America runs on these same rules as well, of course. Our government is very good at applying guns and power to people it can get away with shooting, as we saw over and over again this summer. Black people in America by and large inherently understand these rules because they are governed by them more directly than your average white person is. What makes the images on our TV screens today so shocking is that they represent an application of these same principles -- if you have more guns and sticks than the other guy you can tell them what to do -- that is outside the scope of what we typically think of the guns and sticks being used for. We expected the police to have the upper hand from the start as they nearly always do but instead they stood aside and in some cases chatted pleasantly with the people who had just overpowered them.
This will all end soon, of course. The protesters are going to get cleared out, the coup will fail. Mitch McConnell and the country's military leaders know it's far better for the stock prices of the Fortune 500 companies to let Biden do his thing for four years rather than fully tossing out the concept of Democracy for a gameshow host. Together those people control enough guns to be able to tell the QAnon dumbfucks in the Capitol rotunda right now what to do.
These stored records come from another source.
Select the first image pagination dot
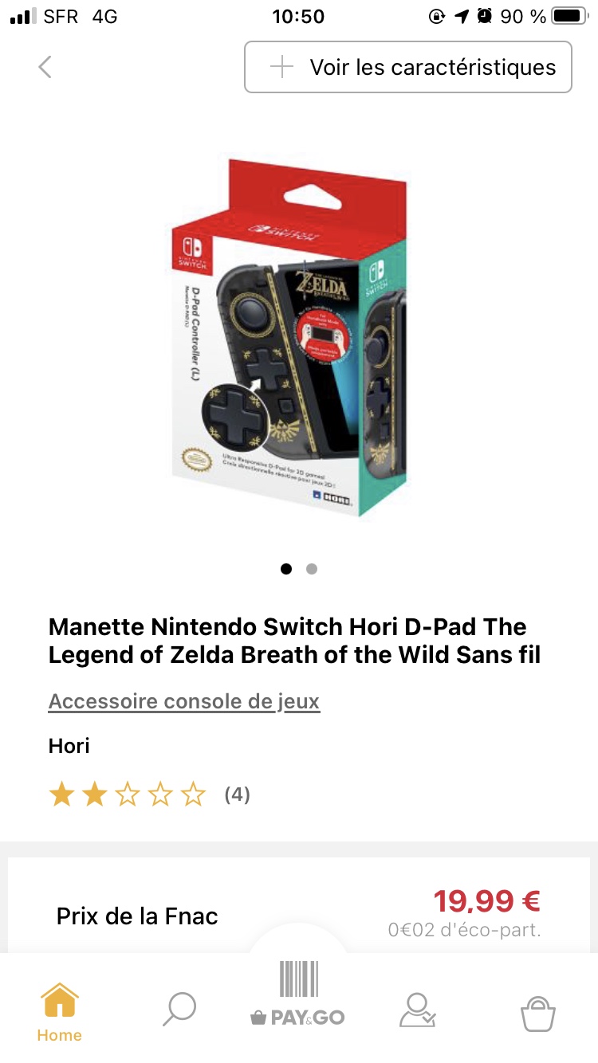pyautogui.click(x=286, y=569)
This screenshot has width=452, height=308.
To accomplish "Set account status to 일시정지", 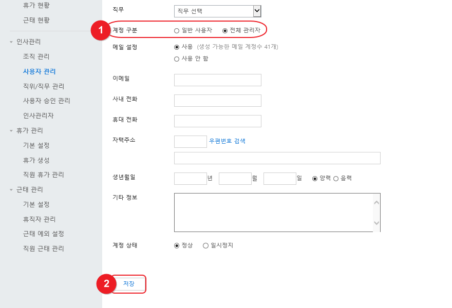I will [x=205, y=246].
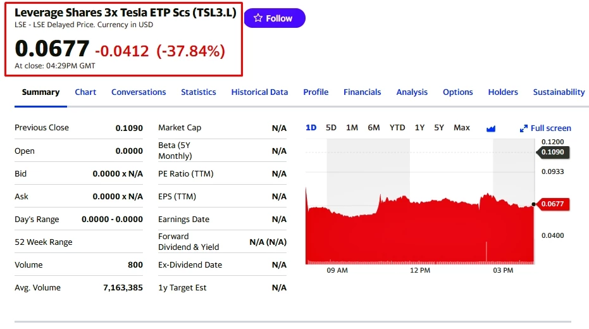Open the Historical Data tab
589x329 pixels.
pyautogui.click(x=259, y=92)
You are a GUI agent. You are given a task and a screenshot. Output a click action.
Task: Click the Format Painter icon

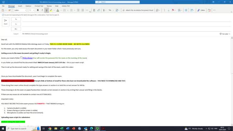click(x=9, y=10)

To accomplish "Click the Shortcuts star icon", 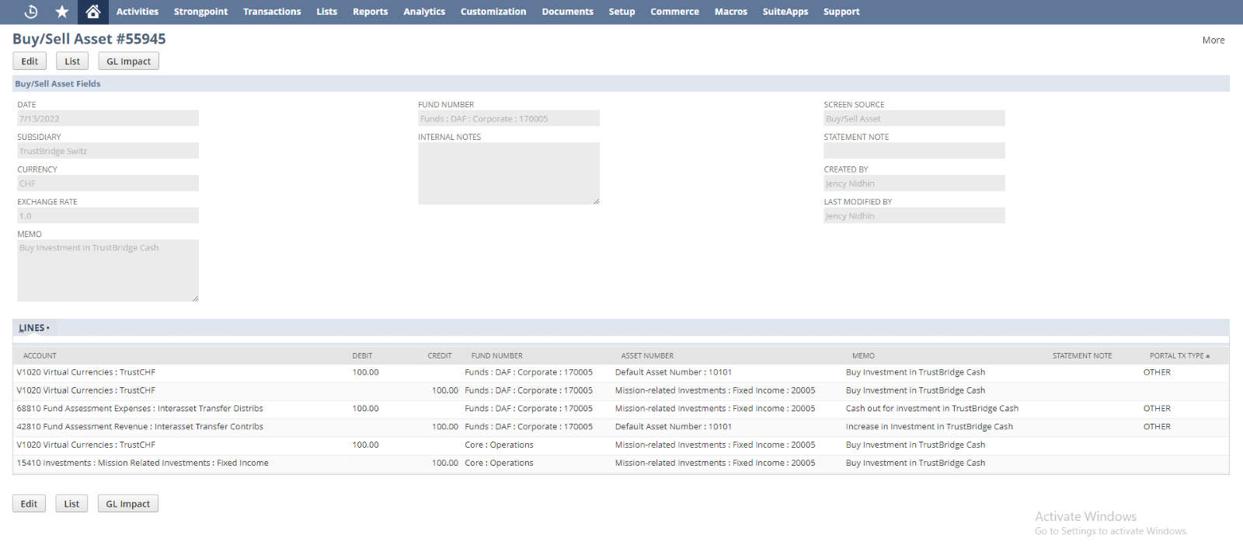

But like many of the Trump Administration's unsuccessful depravities, you have to worry if the next coup will be better planned and executed. I worry that for the Jake Tappers and Chuck Schumers and Joe Bidens of this world the myth of American harmony may still survive, leaving them once again unprepared when a smarter and more powerful foe decides to again weaponize the country's most fearful, stupid and vile citizens in service of their goal. (Biden's public statements suggest that this is exactly what's going to happen.) A better-prepared fascist could have succeeded where Trump did not, could have laid plans so that his popular uprising had real institutional support, so that the cops did more than just stand by and let them have their fun but instead joined their collective force. If the Mitch McConnells and Mitt Romneys in the GOP and Raytheon board members in the Department of Defense ever think their chances of making money are better served by overthrowing the government, then the government will fall. Stopping that outcome will take a lot more power than a reliance on the intangible belief that, in America, things are different. There is a way to build that power in systems that are fair, and just, and democratic, but first we have to kill off the myth that we are inherently better than this. We are not. If what we saw today isn't enough to drive this home, then we have only ourselves to blame for whatever happens next.